Saturday, July 6, 2013

Grandpa

  My blog thus far has seemed to focus on a reoccurring theme, infertility.
  But the title of my blog is re defining moments. 
  Most of these moments have come through my infertility struggles, but today they come in a different form. 
  The form of cancer, not for me or my immediate family, but for my grandfather.
he has been battling cancer for a few months now.
  Don't get me wrong, this isn't the first dealings of cancer that I have ever experienced, I have seen it first hand with friends or family before.  But this is the first time I have actually seen the cancer get the upper hand.  My grandfather is an amazing man.  He has raised an amazing family.  He has a great legacy laid out before him.   My grandfather is the second of 12 children, he has been married to his best friend for 58 years and counting.  He has two sons and two daughters and  twenty one grandchildren, who adore him, and look up to him as the patriarch of our family.  He is the rock and the foundation of our family.
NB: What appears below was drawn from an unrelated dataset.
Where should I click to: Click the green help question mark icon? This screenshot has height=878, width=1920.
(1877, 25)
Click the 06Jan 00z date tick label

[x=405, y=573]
He has numerous great grandchildren who love and adore him, and who love to spend time with him.      To his great grandchildren he has many names, grandpa Ernie, grandpa don't mess around, grandpa Bluffdale, Grandpa magic, but to all of us he is grandpa.
  No problem is to big or to small for grandpa.  He is the first one to laugh or smile, and the first one to crack a joke.   He has always been a constant in my life, and I can't fathom the thought that that constant might not be their.  Some of my greatest lessons I have learned from my grandpa!   I have learned that you don't mess around.  I have learned that the best operation you could have is an octarectamy, and that he shows grandma he loves her by teasing her!
  I moved away from grandma and grandpa as a teenager, only getting to see them once or twice a year.  But no matter the distance, I know they love me.   I know that they are there for me, and I know that they would do whatever they could do for me.   They are constants in my life.   In a world that is always changing, we cling to that which is constant, and the mere thought ,that on of my constants could change, is heartbreaking .   But I know that I must ,and will trust in my Heavenly Father.   He is ultimately in control, and his will is what will happen. I just pray that  my Heavenly fathers will, will
be the same as my will.  We will all keep hoping and praying and fighting for grandpa!  Because he is our grandpa, our friend , and our hero!